After 43 years of coaching, and 22 with the St. Thomas men’s basketball team, Dwight Dickinson is retiring.
For Dickinson, coaching goes beyond making people better basketball players. He wants basketball and other sports to make players better people.
“I think we just use the sport as a tool to grow the minds of young people,” said Dickinson. “Our world is a shaky place. It’s getting shakier all the time, so I have a great respect for sport and what the sport can do. The competitive world is a good thing if it can bring out the good in us.”
Dickinson, who started coaching in 1972, has many highlights to look back on.
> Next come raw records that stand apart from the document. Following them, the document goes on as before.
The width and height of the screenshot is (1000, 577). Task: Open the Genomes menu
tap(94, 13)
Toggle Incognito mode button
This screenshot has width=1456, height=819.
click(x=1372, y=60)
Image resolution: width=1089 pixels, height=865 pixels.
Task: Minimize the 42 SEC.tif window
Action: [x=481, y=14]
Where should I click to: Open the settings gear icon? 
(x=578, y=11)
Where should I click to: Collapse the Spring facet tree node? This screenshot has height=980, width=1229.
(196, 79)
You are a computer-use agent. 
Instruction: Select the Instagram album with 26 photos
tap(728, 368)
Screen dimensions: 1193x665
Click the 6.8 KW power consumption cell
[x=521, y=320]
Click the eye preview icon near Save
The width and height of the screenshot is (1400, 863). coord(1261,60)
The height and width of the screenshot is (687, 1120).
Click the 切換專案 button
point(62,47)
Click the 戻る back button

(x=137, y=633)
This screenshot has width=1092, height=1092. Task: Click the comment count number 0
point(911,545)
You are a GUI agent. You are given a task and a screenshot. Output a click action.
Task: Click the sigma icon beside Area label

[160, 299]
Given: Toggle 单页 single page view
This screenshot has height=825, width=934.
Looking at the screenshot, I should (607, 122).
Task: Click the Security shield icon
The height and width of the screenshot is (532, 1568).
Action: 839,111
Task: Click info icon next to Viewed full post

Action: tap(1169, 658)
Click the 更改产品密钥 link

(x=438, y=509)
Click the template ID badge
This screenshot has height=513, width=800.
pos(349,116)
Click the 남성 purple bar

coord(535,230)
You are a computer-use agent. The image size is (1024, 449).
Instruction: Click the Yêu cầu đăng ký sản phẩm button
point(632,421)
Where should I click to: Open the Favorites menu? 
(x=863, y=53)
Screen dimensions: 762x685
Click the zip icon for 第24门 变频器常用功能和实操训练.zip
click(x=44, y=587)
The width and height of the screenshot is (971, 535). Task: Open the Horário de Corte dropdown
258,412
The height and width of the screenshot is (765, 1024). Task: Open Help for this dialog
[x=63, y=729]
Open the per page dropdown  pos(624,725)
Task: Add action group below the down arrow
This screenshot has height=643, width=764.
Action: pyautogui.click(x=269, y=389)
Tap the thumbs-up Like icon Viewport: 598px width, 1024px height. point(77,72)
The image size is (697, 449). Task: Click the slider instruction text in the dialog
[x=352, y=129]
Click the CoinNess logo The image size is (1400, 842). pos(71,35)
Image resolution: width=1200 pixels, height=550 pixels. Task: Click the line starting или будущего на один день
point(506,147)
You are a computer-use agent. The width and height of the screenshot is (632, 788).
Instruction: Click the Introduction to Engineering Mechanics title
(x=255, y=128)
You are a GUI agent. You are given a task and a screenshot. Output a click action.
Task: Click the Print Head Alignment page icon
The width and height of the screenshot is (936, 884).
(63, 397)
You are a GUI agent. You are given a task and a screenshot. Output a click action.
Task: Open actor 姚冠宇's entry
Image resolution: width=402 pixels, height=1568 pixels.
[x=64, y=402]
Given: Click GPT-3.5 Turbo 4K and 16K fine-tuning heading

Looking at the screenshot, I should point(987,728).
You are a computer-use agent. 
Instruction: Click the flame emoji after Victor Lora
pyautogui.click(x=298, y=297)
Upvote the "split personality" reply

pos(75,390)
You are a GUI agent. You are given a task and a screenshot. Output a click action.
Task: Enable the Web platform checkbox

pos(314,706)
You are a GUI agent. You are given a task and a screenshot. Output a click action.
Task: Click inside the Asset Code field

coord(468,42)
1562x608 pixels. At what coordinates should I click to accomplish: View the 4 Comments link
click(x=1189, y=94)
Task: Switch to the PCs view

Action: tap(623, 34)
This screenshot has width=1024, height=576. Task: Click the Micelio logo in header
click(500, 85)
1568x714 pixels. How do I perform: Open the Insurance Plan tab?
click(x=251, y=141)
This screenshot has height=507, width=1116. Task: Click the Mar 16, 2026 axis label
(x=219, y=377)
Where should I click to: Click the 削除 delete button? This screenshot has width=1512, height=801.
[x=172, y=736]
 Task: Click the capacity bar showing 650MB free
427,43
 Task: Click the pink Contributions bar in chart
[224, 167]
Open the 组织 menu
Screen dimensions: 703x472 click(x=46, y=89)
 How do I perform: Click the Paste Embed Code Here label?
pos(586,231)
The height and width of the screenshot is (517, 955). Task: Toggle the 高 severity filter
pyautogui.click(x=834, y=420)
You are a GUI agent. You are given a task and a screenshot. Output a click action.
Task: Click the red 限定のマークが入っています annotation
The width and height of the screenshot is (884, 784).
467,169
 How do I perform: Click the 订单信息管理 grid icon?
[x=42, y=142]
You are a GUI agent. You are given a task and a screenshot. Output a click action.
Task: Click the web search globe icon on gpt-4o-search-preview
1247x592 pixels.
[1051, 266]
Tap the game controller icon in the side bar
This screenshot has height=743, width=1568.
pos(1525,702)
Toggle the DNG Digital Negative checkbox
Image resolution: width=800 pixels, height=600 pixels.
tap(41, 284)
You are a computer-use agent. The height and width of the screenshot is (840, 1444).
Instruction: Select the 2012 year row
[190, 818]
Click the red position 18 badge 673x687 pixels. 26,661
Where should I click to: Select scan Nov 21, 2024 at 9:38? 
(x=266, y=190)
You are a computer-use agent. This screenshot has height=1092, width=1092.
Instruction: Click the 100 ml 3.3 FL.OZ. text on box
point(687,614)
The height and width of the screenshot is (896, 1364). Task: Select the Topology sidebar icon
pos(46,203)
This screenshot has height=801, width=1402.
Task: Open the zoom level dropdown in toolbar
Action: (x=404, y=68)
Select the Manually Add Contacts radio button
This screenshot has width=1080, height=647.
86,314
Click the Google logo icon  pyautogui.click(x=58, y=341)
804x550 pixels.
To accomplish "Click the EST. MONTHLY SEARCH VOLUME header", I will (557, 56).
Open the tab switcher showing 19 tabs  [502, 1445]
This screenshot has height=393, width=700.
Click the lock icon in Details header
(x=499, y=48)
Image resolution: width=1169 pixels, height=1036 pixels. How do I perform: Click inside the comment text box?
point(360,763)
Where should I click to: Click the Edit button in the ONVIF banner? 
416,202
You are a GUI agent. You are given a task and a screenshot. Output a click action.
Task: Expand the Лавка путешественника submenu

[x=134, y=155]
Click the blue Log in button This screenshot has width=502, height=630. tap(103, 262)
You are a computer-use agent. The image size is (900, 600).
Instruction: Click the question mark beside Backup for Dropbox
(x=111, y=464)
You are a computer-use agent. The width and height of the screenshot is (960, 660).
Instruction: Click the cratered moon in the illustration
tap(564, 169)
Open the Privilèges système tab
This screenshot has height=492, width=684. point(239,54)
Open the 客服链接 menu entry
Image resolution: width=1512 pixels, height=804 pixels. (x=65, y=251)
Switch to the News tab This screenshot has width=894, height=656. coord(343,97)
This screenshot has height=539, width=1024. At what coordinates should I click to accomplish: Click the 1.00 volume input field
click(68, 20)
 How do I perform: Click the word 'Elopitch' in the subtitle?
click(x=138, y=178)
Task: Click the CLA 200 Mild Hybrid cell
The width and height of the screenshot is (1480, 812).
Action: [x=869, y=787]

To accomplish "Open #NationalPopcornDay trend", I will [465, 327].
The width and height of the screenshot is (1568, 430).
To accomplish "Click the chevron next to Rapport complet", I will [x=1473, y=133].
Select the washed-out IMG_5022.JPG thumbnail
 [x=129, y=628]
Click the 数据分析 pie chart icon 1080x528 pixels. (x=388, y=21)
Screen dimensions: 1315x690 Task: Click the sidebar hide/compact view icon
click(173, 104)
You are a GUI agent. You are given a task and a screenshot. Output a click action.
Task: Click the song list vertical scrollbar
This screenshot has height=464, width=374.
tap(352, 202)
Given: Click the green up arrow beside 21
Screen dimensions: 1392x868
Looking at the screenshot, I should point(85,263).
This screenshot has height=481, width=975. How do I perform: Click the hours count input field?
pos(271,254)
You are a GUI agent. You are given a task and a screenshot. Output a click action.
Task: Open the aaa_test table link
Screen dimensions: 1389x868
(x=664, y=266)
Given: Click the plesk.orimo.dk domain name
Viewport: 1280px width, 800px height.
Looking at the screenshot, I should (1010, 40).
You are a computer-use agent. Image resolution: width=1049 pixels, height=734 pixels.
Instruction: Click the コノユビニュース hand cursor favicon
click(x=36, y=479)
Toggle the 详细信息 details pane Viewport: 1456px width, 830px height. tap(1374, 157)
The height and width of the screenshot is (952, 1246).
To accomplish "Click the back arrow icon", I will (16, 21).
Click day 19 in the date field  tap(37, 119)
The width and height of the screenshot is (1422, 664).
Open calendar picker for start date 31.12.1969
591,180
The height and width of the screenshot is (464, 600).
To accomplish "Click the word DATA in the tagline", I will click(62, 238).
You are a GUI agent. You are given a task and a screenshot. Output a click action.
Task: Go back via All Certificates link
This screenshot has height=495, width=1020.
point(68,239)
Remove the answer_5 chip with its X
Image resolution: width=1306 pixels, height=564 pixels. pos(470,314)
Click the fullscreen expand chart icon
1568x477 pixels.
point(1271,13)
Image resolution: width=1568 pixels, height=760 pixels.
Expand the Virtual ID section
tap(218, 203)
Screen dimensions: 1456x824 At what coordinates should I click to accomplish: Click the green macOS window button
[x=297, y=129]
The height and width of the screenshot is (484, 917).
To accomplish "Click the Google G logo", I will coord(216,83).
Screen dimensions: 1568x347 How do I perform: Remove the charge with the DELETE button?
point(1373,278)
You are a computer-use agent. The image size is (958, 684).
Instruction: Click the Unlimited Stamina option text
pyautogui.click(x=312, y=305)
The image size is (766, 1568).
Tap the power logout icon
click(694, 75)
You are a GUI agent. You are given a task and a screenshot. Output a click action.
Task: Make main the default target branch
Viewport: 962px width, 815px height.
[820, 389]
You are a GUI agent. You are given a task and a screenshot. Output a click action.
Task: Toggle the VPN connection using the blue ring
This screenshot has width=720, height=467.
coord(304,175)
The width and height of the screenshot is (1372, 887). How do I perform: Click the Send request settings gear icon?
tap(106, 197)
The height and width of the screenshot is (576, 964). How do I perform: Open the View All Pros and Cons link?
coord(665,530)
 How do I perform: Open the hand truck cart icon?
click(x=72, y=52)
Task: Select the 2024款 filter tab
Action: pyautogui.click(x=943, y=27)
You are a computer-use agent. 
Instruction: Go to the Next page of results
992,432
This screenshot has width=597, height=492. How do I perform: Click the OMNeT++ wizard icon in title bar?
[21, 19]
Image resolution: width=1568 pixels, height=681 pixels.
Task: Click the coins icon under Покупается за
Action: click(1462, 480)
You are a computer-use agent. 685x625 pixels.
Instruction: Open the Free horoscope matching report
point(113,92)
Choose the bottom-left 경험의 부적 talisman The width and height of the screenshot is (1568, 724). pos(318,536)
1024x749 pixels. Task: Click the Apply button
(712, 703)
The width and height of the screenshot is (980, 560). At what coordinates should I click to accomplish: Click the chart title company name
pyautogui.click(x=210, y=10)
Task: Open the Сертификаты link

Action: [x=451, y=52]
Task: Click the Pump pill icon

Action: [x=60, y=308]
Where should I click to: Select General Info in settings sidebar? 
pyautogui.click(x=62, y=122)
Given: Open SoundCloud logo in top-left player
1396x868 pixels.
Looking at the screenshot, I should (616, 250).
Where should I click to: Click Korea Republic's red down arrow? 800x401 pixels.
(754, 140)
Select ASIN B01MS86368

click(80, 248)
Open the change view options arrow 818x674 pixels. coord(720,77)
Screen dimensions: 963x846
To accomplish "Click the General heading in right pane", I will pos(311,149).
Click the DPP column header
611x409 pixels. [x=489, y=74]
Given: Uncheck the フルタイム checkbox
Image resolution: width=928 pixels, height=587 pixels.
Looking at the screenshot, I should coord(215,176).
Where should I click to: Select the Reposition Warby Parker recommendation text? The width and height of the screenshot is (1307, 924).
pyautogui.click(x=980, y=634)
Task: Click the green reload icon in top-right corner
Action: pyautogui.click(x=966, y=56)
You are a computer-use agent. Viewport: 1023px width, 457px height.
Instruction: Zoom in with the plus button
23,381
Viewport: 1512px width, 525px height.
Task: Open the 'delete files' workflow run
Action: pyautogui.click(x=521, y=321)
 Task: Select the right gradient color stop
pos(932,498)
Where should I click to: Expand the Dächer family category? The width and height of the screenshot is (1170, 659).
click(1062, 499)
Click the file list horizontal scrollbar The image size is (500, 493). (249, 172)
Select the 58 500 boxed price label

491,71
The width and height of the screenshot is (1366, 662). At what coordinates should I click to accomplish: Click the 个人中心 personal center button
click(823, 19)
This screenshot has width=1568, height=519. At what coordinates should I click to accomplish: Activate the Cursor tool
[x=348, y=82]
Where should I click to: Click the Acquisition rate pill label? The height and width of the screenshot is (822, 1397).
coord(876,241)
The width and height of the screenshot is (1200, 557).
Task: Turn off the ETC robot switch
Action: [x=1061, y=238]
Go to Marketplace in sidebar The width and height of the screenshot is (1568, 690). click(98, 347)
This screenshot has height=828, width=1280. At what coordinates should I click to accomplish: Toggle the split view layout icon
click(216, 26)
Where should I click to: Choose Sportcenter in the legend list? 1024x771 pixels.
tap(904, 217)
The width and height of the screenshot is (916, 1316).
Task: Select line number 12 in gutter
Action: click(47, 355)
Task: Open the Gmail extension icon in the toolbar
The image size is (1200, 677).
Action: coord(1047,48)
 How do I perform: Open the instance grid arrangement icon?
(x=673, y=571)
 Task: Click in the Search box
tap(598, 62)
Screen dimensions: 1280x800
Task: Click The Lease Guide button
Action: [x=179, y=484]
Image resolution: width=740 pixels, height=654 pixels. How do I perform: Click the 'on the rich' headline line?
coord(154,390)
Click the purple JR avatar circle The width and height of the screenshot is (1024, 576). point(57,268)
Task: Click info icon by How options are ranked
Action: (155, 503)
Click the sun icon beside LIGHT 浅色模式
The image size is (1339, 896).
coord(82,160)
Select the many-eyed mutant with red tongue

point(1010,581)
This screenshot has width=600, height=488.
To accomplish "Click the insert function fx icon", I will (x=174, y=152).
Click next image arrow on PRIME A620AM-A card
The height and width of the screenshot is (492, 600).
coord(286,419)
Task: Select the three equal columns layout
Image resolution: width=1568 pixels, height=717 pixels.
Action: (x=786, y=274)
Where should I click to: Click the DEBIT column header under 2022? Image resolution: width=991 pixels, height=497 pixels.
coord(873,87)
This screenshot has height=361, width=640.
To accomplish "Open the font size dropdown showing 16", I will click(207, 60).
He recalls just a few years ago, when Corey Delong hit a fade away three pointer to force overtime against Mount Saint Vincent University. The Tommies went on to win the ACAA championship and won a bronze medal at nationals. He also remembers one of his players hitting a pair of free throws to win the game to go to the national finals.
But not all the highlight moments are epic. Sometimes they’re as simple as a player finally understanding a play during practice.
“When you see that, the body language of realizing, ‘I have it now’, as a coach, that’s when you go, ‘yes that’s what I wanted to see.’”
While most coaches want to make their team the best they can be, Dickinson wants to make the other teams better too.
“Like when we play Holland College, we hope to do something to make Holland College better. And they’re going to do something to make us better,” said Dickinson. “That’s the way I think sports should be. It should bring out the best in us; and if it brings out the worst in us, I don’t think we should be doing it.”
Dickinson’s first coaching job was at McAdam High School, where he coached for seven years. Then Dickinson coached the AA team at Fredericton High School with Rick Stocker until Dickinson took over the head coaching job at STU 1993. At FHS he only missed the playoffs once.
That success carried over to his time at St. Thomas. Dickinson characterizes his teams as hard-working squads, who exceeded expectations. Dickson won silver and bronze medals at nationals with STU. He has also won seven ACAA championships, and was coach of the year for the ACAA four times. His teams, like those at FHS, only missed playoffs once.
Team captain Calvin LeBlanc regards Dickinson as the smartest coach he’s ever had. He says Dickinson is always able to stay one step ahead of the other team and knows how to motivate his squad.
“One game we were playing Crandall, and one player kept on hitting threes,” said LeBlanc. “He came in and he was really, really angry with us. He whipped the water bottle against the wall and told us that if he hit another three, we’re doing a suicide for every shot he made.”
Missing playoffs were the only real low points of his coaching career that Dickinson recalls.
“It’s rough when you look in their faces, and they’re not going to get the chance to play for a championship.”
One season Dickinson lost a handful of players halfway through the season due to academic issues, and some rugby players filled in. But the team still made the playoffs.
“When an adverse situation happens, we don’t look at it as a bad thing,” said Dickinson. “We look at is an opportunity to learn something.”
Still, he’s ready to move on. The position has become more like a full-time job, and he wants to spend more time with family. He also wants to travel the world with his wife.
Dickinson will have one last chance to win a national championship for St. Thomas.
“We’re a team that can bring it right to the bitter end, but we got to put a string of games together to do that. You can’t miss one game. That means you have to be very consistent. We’re not consistent yet, but we’re getting better at it.”
LeBlanc remembers a few weeks ago, when Dickinson told the team he was in his last season and couldn’t help but get choked up. His last game, whenever that might be, is going to be a tough one.
“I’m hoping the emotion is in a championship game, because that emotion would be the same whether it’s your last game or your first one.”